Un día, agobiado ya por aquella situación, que no podía ser más comprometida, llamé al padre de Kora y le enteré de todo, recomendándole la mayor reserva y asegurándole que, en caso de un encuentro, yo estaba seguro de vencer y de matar a To—hú.

—Todo eso, —me dijo Aka—kúa ya lo sabía yo por Kora, y muchos otros lo saben.

Todos estamos seguros de que tu matarás a To—hú, porque vemos que eres muy fuerte y porque sabes mucho más que él y que todos nosotros; pero tambien te digo que si te ofende y no le matas tú, le mataré yo.

_No, le repliqué en el acto; tú no harás eso. Yo no quiero que por causa mía, ocurra ninguna desgracia entre vosotros; ya que os encontré en paz, en paz quiero que sigáis viviendo. Si, como no dudo, cuando me acometa, le venzo, le mataré; y si no, con morir yo, todo habrá concluído.

Aka—kúa, que tenía un corazón excelente, y que sentía por mí una especie de admiración supersticiosa, me miró con asombro, se le arrasaron los ojos de lágrimas, y me dijo con acento lleno de energía.

—Tú no morirás, Katara, tú no morirás, porque eres bueno y porque todos necesitamos de tus consejos y de tu compañía. Si te sigue odiando, el que morirá, será To—hú.

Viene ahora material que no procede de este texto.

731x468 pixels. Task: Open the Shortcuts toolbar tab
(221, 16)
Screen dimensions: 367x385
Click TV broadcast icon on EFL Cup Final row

― —Escucha, Aka—kúa le dije entonces. Esto tiene un remedio. Yo me puedo ir a otro sitio lejano de la isla, que tu mismo puedes indicarme, encontraré gente bondadosa como vosotros, con la cual viviré, y espero que de esta manera, To—hú dejará de perseguirme.

¡No te irás!

replicó Aka—kúa, apretando colérico sus terribles puños.

― ¡No te irás! Sería una vergüenza para todos nosotros, y creo que también para tí. Tú no puedes abandonar a Kora, ni yo lo consentiré; y si te fueses, llevándola contigo, él irá tras de vosotros y te acometerá con más ventaja que aquí, porque no tendrás quien te guarde.

Verdaderamene, le sobraba razón al buen isleño: yo no podía buscar solución al conflicto, alejándome de allí, como había creído; pero, en cambio, parecíame como si hubiese centuplicado las garantías de mi vida el apasionado afecto de aquel hombre.

—Bien está, Aka—kúa, — le dije. Tienes razón. Suceda lo que suceda, venceré a To—hú y seguiré viviendo tranquilo y contento entre vosotros.

—¡Sí, Katara, contento! ¡siempre contento me replicó Aka—kúa, lleno de alegría.

Tú eres de nosotros, y todos hablamos de tí diciendo que debes haber venido de aquel lugar grande, grande, donde dicen que vive.

Atúa; porque tú, que nos dices todos los días cosas que nos asombran, pareces un hombre distinto y mejor que nosotros.

Muy bien hablas, — le contesté. — De vosotros soy; pero sabe que soy enteramente como vosotros.

Le dí una palmadita en el hombro, pues así era como yo les demostraba mi estimación y simpatía, y se retiró diciendo: No, Katara, no te irás!